Can you format the records below as a JSON list of strings, one per line, leaving out the blank lines?

-- Start of Stored data --

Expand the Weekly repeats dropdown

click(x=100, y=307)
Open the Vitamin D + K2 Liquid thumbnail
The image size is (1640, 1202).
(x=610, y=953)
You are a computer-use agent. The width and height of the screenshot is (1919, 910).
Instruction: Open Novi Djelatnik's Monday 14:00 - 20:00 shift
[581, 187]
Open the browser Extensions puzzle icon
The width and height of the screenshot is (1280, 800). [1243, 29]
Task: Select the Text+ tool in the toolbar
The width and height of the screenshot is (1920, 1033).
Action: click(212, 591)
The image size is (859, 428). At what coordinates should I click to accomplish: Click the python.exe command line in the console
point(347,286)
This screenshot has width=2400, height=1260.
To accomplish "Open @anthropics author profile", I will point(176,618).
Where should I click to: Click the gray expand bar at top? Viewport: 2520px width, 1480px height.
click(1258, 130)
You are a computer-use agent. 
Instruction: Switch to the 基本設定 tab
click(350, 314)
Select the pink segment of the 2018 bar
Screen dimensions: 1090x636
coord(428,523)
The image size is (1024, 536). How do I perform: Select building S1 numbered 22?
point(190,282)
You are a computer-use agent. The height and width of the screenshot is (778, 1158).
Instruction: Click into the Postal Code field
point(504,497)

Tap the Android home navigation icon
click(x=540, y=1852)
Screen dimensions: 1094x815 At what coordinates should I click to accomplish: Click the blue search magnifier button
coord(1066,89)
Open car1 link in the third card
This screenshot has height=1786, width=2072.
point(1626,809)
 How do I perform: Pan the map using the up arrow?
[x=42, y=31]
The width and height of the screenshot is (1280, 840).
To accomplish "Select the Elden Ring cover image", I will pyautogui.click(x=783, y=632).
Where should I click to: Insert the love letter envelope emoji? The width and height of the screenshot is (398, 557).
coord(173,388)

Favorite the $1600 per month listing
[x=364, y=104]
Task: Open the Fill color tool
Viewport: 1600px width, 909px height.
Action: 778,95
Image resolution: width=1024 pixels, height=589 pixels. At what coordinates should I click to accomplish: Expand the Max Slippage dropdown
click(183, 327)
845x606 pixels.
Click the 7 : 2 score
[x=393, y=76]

-- End of Stored data --

[Result of the exercise]
[
  "Expand the Weekly repeats dropdown",
  "click(x=100, y=307)",
  "Open the Vitamin D + K2 Liquid thumbnail",
  "The image size is (1640, 1202).",
  "(x=610, y=953)",
  "You are a computer-use agent. The width and height of the screenshot is (1919, 910).",
  "Instruction: Open Novi Djelatnik's Monday 14:00 - 20:00 shift",
  "[581, 187]",
  "Open the browser Extensions puzzle icon",
  "The width and height of the screenshot is (1280, 800). [1243, 29]",
  "Task: Select the Text+ tool in the toolbar",
  "The width and height of the screenshot is (1920, 1033).",
  "Action: click(212, 591)",
  "The image size is (859, 428). At what coordinates should I click to accomplish: Click the python.exe command line in the console",
  "point(347,286)",
  "This screenshot has width=2400, height=1260.",
  "To accomplish \"Open @anthropics author profile\", I will point(176,618).",
  "Where should I click to: Click the gray expand bar at top? Viewport: 2520px width, 1480px height.",
  "click(1258, 130)",
  "You are a computer-use agent. ",
  "Instruction: Switch to the 基本設定 tab",
  "click(350, 314)",
  "Select the pink segment of the 2018 bar",
  "Screen dimensions: 1090x636",
  "coord(428,523)",
  "The image size is (1024, 536). How do I perform: Select building S1 numbered 22?",
  "point(190,282)",
  "You are a computer-use agent. The height and width of the screenshot is (778, 1158).",
  "Instruction: Click into the Postal Code field",
  "point(504,497)",
  "Tap the Android home navigation icon",
  "click(x=540, y=1852)",
  "Screen dimensions: 1094x815 At what coordinates should I click to accomplish: Click the blue search magnifier button",
  "coord(1066,89)",
  "Open car1 link in the third card",
  "This screenshot has height=1786, width=2072.",
  "point(1626,809)",
  " How do I perform: Pan the map using the up arrow?",
  "[x=42, y=31]",
  "The width and height of the screenshot is (1280, 840).",
  "To accomplish \"Select the Elden Ring cover image\", I will pyautogui.click(x=783, y=632).",
  "Where should I click to: Insert the love letter envelope emoji? The width and height of the screenshot is (398, 557).",
  "coord(173,388)",
  "Favorite the $1600 per month listing",
  "[x=364, y=104]",
  "Task: Open the Fill color tool",
  "Viewport: 1600px width, 909px height.",
  "Action: 778,95",
  "Image resolution: width=1024 pixels, height=589 pixels. At what coordinates should I click to accomplish: Expand the Max Slippage dropdown",
  "click(183, 327)",
  "845x606 pixels.",
  "Click the 7 : 2 score",
  "[x=393, y=76]"
]